Fue recibido por el presidente del país, por la Sociedad de Escritores, por la Embajada

 china , acompañado siempre por su esposa y un conocido traductor del inglés. Dictó conferencias por todos lados, cuyos sustanciosos emolumentos giraba a Taiwan  rigurosamente su esposa. La más decisiva de sus presentaciones la hizo en la sede del Teatro Municipal. Allí, en pasajes ocasionales, expresó estas opiniones:

    

        - ¿Qué opina de Freud?

        - Es el inventor del sexo.

        - ¿Y de Hemingway?

        - No lo he leído, pero no me gusta.  

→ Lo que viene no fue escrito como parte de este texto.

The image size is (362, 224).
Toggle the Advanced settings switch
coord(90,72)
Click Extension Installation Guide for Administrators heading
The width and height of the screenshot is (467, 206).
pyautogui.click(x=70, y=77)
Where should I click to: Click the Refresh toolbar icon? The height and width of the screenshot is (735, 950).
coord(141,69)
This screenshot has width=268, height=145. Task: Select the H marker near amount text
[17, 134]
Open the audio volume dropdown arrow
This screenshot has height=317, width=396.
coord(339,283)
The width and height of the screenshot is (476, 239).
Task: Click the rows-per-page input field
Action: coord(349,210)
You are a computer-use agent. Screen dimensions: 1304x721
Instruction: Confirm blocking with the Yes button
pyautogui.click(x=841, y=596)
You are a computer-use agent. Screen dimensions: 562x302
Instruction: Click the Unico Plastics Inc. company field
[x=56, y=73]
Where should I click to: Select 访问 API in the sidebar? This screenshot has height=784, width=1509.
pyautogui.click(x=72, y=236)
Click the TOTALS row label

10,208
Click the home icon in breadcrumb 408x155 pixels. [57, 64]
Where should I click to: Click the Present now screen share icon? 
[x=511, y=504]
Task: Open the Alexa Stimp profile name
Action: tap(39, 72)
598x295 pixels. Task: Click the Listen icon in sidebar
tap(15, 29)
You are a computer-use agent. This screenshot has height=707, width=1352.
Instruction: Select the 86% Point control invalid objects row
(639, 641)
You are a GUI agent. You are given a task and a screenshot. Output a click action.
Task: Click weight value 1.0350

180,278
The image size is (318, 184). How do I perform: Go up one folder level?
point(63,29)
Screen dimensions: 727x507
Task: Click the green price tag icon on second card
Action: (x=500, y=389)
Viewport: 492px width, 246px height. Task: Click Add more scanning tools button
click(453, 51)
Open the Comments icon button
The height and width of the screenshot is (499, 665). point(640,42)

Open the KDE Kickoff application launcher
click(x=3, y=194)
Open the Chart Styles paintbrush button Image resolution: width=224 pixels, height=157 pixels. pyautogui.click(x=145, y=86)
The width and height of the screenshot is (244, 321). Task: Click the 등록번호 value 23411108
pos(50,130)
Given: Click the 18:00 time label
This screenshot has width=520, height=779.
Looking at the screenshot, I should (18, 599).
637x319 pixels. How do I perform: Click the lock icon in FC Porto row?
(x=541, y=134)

        - ¿Cree usted en la coexistencia entre Oriente y Occidente?

        - No, mientras los comunistas no abandonen su pretensión de dominio mundial.

        - ¿Piensa usted que el progreso tecnológico traerá la felicidad del hombre?

        - Al contrario, traerá consigo la infelicidad. Un vendedor de diarios en una esquina puede ser más feliz que un sabio o un gobernante. La felicidad es un asunto individual y no colectivo.

      - ¿Cuál sistema es más prometedor, el socialismo o el capitalismo?

      - El socialismo no existe. En el socialismo el capitalista es el Estado. El dinero es siempre necesario. 

    La conferencia giró hacia el final sobre la Argentina. Comenzó, por donde correspondía:

      - ¿Qué opinión le mereció nuestro presidente?

      -  Es una figura interesante que sabe adónde va.

      - ¿Qué le parece Buenos Aires?

     - No me gustan las ciudades con subterráneos, ni donde se almuerza en media hora.

     - ¿Y los argentinos?

     - Son impuntuales, pero trabajadores y creativos. Hablan hasta por los codos y gesticulan en exceso, pero trabajan mucho. Me recuerdan a los europeos meridionales.

     -¿Hay algo que le disguste de nuestro país?

     - Los perros en las calles, pero sobre todo los apretones de mano. Los perros porque sus excrementos me ensucian los zapatos, y los saludos porque son antihigiénicos y pasados de moda. .   

     

       Al término del acto, ni un solo aplauso premió al visitante. A la mañana siguiente una leyenda pintada en un muro aclaró la situación: “Sabio o filósofo chino, / que a estas playas viniste, / ¿por qué no te quedaste en las tuyas, /  donde no hacen falta las manos?”